In fact, it's warm in Scotland, see, and apparently free of biting insects, for our hero is bare-chested for his initial (and several later) encounters with the heroine. With his sword slung over his back. All those blisters from the leather sling chafing his bare flesh must be really attractive. Sort of surprising that he never does anything about it, like put on a shirt.
Couple dancing, with men lined up to ask for the next dance weren't really a feature of the 1300s. It would appear that someone read Jane Austen or some derivative Regency romance and assumed those dance settings applied five hundred years earlier.
The best part was when the heroine is taught by the hero how to dance and she carefully counts “1 2 3, 1 2 3” to help remember the steps. I hate to tell the author, but the waltz is a dance from the late 1700s-early 1800s. (There's that Regency thing again.) 200 years ago, 700 years ago — what's the difference?
Good advice for all adventure writers.
Translation of the Italian:
In the middle of the Indian forest, a man waiting for the train to stop just near the line. Suddenly, a boa attacks its victim, squeezing with its powerful coils. But then a tiger hurls itself upon the huge reptile which wraps, then, even the beast in a stranglehold. A monstrous tangle occurs, meanwhile, along comes the train. The whole tangle winds up bloody and broken by the wheels of the train.
See NeverYetMelted for more details about Achille Bertrame and links to more bloodcurdling illustrations.

• • • • •

_Tasks to perform_
a) According to the excerpt, what period is the waltz from?
b) List every time period or span of years that the excerpt mentions.
c) Return the stretch of the excerpt from "In fact, it's" through "hundred years earlier.", copied word for word.
The data below is not needed.

_Extracted records_
• • • • •

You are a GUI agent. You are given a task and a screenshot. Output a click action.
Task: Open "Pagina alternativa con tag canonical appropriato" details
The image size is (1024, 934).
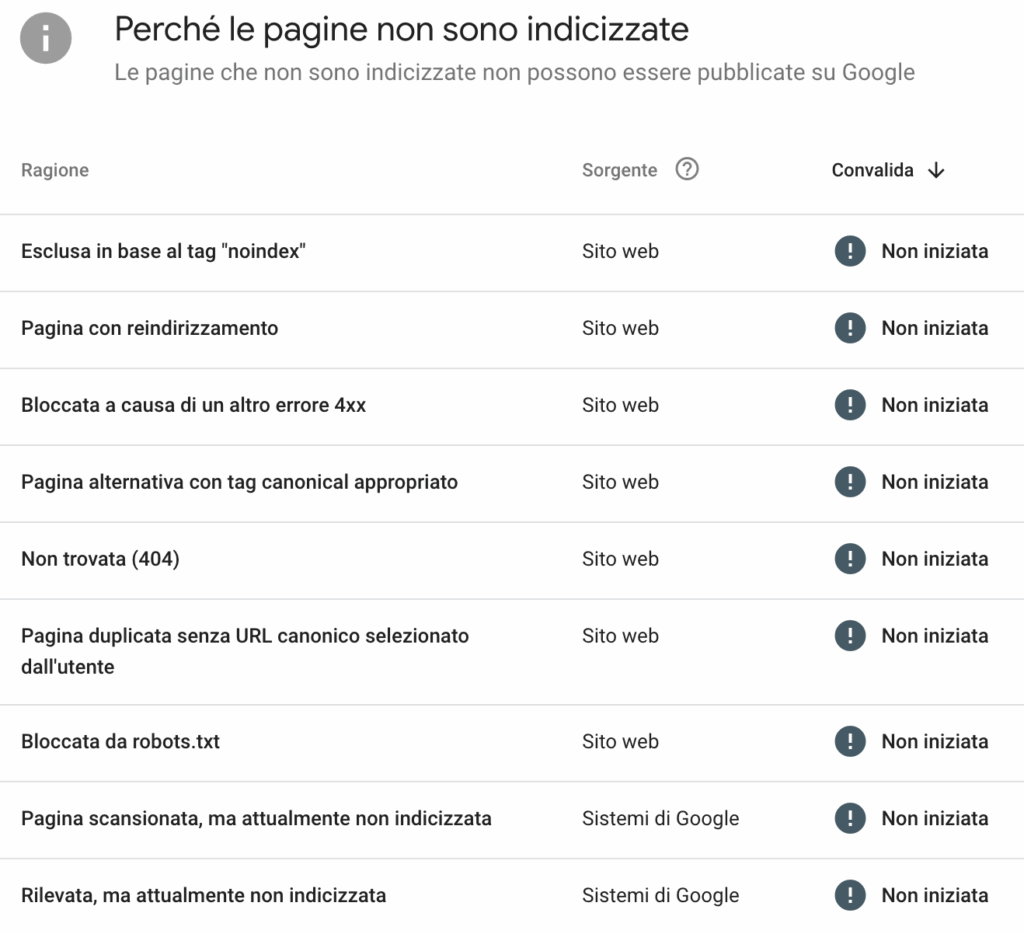coord(239,481)
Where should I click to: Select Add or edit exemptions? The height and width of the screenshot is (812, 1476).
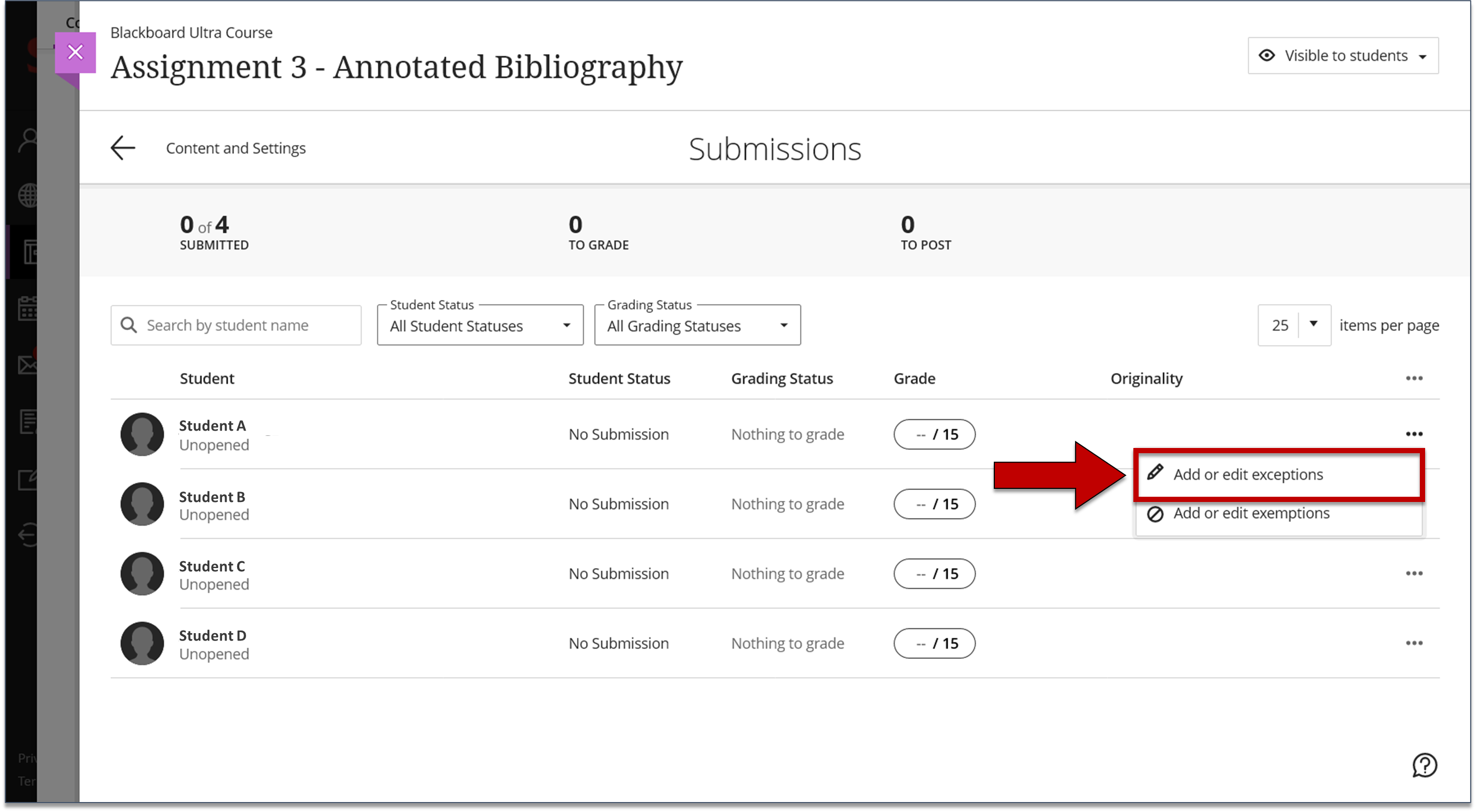point(1251,513)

• • • • •

_List of answers_
a) The late 1700s to early 1800s.

b) the 1300s; five hundred years earlier; the late 1700s-early 1800s; 200 years ago; 700 years ago

c)
In fact, it's warm in Scotland, see, and apparently free of biting insects, for our hero is bare-chested for his initial (and several later) encounters with the heroine. With his sword slung over his back. All those blisters from the leather sling chafing his bare flesh must be really attractive. Sort of surprising that he never does anything about it, like put on a shirt.
Couple dancing, with men lined up to ask for the next dance weren't really a feature of the 1300s. It would appear that someone read Jane Austen or some derivative Regency romance and assumed those dance settings applied five hundred years earlier.